Agora temos aqui algo para reflectir e para estar atento! Veja-se como estas pessoas se se seguram firmemente a assuntos triviais e estão privadas do fundamental. Isso sempre foi assim e continuará a ser assim... (de uma Epístola de Bahá’u’lláh, tradução provisória do autor).

Como em qualquer outra religião, os ensinamentos Bahá’ís aconselham-nos a focarmo-nos na essência e a não procurar o que é absurdo e sem sentido. Segundo Bahá’u’lláh:

As pessoas, na sua maioria, deliciam-se com superstições. (…) Segurando-se firmemente a nomes, privam-se da realidade interior e apegando-se a imaginações frívolas, afastam-se da Alvorada dos sinais celestiais. (Tablets de Baha'u'llah, p. 58)

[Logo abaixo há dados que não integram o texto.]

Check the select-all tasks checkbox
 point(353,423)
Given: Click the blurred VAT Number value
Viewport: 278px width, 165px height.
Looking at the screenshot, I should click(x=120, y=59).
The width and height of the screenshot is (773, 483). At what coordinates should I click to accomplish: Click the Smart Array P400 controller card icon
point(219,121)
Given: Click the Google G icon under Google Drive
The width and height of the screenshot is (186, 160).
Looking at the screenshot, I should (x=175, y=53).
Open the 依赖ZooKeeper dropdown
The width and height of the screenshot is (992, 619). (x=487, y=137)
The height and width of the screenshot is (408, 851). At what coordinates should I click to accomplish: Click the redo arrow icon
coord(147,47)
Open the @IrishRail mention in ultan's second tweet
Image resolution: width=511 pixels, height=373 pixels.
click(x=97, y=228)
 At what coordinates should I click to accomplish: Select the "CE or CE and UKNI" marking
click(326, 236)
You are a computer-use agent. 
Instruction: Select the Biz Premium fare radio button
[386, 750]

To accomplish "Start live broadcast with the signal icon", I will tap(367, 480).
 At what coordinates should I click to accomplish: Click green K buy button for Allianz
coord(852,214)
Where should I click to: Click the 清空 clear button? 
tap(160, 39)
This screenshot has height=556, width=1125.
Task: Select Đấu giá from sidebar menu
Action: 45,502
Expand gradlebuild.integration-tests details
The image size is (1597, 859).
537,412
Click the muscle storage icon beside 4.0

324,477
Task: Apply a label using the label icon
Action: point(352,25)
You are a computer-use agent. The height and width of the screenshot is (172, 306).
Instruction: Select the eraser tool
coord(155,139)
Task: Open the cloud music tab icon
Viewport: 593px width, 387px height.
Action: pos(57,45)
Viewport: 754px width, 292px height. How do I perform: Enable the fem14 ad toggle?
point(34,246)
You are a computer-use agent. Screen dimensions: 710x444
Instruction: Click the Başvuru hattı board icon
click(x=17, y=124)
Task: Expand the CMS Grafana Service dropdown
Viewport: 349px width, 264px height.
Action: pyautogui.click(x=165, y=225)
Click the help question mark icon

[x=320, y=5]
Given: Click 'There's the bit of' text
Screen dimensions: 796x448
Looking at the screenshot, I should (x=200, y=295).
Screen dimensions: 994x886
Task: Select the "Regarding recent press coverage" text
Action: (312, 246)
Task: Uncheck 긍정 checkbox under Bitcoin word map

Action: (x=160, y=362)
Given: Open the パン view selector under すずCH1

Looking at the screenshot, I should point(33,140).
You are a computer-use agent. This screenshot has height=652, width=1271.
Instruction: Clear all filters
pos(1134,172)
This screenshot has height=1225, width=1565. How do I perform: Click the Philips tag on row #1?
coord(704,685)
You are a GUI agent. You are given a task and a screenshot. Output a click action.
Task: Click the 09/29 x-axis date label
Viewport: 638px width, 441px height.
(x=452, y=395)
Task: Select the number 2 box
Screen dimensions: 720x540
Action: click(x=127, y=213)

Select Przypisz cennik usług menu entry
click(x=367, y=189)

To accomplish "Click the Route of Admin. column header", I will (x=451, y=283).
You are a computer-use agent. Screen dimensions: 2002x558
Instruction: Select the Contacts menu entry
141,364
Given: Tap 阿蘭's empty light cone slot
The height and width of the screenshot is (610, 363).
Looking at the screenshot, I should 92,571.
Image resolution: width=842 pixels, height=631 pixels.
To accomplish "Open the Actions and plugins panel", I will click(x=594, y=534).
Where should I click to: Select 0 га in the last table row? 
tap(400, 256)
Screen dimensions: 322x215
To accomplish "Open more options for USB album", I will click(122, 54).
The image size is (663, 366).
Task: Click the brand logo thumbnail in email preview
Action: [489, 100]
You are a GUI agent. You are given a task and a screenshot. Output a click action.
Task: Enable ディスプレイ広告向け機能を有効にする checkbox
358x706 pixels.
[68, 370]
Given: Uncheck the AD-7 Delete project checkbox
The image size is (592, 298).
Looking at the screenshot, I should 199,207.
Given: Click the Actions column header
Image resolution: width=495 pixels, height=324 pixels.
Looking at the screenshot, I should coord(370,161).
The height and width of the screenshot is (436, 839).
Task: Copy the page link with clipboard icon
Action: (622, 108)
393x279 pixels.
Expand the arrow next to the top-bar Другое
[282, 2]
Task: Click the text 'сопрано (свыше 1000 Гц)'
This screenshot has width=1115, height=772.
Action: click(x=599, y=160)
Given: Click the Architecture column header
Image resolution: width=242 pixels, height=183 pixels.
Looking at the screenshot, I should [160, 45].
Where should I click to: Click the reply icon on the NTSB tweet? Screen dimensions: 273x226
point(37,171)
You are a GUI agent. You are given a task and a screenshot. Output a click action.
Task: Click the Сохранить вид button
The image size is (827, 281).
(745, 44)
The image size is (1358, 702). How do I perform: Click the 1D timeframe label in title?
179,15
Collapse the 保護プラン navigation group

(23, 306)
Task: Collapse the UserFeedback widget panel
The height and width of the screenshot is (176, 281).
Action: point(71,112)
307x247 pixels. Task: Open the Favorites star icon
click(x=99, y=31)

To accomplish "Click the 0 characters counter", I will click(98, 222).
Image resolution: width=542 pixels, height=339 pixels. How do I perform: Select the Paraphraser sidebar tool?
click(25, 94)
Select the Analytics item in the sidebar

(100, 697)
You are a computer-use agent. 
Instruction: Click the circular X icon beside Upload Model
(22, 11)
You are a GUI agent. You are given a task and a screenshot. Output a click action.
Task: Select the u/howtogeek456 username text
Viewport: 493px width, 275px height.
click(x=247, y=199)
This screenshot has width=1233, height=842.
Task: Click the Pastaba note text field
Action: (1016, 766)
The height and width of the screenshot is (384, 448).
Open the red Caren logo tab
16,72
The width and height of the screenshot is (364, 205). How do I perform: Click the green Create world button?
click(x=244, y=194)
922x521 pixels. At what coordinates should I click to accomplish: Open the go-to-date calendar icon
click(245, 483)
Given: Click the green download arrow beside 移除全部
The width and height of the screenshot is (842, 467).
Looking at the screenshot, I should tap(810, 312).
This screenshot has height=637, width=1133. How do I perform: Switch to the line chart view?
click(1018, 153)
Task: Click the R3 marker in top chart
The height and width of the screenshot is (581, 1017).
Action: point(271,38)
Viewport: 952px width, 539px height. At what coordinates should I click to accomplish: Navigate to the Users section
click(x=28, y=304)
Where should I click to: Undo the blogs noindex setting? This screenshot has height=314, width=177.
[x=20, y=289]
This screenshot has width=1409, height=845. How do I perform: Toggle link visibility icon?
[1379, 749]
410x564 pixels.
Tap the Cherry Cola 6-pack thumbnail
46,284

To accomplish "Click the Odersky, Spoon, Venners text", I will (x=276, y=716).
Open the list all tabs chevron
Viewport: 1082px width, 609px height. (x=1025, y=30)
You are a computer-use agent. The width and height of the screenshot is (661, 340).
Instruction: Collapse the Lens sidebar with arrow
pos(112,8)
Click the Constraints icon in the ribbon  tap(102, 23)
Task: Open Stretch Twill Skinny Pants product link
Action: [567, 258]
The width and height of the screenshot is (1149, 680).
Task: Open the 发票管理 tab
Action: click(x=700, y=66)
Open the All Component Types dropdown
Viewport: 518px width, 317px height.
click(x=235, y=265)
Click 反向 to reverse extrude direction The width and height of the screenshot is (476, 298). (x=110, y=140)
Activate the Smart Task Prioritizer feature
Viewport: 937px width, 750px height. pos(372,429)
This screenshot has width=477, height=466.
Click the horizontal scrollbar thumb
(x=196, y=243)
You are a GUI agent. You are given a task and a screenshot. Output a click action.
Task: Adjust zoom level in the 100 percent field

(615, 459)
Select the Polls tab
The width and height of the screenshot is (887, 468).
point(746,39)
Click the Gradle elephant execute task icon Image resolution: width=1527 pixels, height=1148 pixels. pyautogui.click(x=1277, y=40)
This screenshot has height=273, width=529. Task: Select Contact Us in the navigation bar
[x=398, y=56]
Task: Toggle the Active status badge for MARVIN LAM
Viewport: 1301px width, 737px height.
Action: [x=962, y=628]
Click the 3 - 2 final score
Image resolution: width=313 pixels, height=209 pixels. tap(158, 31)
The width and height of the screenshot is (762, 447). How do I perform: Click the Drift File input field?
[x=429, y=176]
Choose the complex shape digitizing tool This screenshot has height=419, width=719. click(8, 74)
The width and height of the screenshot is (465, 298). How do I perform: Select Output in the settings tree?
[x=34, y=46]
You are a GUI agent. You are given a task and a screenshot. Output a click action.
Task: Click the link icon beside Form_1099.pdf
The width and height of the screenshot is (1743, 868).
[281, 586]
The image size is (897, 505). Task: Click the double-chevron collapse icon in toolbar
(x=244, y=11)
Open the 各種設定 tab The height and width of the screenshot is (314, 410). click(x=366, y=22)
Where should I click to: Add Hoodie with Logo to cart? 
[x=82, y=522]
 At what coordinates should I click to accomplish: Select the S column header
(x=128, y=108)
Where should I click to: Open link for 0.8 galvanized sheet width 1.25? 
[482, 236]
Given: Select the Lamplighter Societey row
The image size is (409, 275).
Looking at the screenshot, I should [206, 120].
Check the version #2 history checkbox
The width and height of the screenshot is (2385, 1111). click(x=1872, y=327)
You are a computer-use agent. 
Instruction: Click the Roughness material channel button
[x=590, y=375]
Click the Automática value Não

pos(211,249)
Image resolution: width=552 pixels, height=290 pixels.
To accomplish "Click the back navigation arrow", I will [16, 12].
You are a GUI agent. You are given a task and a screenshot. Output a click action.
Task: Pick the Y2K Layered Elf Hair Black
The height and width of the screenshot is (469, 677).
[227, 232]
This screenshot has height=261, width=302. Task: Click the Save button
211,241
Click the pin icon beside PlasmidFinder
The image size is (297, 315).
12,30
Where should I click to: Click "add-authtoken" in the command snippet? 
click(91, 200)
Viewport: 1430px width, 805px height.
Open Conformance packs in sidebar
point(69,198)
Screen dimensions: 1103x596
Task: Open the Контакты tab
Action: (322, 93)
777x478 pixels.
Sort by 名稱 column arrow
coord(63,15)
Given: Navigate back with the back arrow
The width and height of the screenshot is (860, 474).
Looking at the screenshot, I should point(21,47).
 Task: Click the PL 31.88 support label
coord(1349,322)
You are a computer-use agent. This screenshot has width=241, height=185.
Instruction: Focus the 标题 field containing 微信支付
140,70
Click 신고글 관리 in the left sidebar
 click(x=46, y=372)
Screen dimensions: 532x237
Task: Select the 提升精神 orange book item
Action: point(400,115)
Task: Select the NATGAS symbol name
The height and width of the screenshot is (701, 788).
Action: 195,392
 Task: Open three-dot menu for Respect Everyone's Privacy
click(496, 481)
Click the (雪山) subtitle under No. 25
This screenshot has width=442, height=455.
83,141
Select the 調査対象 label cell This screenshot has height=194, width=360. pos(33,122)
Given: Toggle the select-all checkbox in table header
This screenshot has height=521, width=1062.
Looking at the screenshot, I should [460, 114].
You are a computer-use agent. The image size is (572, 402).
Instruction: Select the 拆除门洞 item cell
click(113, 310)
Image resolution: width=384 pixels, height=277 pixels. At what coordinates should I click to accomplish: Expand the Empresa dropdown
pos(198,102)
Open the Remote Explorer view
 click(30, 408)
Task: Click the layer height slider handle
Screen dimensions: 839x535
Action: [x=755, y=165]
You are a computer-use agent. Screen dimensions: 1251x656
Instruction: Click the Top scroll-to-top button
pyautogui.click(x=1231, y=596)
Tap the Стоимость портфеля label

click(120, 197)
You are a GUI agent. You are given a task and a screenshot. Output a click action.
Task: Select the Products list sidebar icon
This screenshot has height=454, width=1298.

Bahá’u’lláh exortou os crentes de todas as religiões a concentrarem-se hoje na essência da fé, e não nos seus detalhes triviais. Não devemos ficar presos na superficialidade desta vida e seguir cegamente as superstições herdadas de nossos antepassados; em vez disso, diz Ele, devemos seguir os “sinais celestiais”. No final da epístola anteriormente citada, Bahá’u’lláh pede ao povo que volte a sua atenção para o sofrimento dos Bahá’ís que estavam injustamente exilados nos domínios otomanos: “ninguém, nesses dias, considerou seriamente os cativos divinos (Bahá’ís).” (Idem.)

Como os seguidores fictícios do filme A Vida de Brian, os Otomanos tinham perdido o rasto da “essência” - o chamamento divino de Bahá’u’lláh - e seguiam a sandália das suas vãs fantasias.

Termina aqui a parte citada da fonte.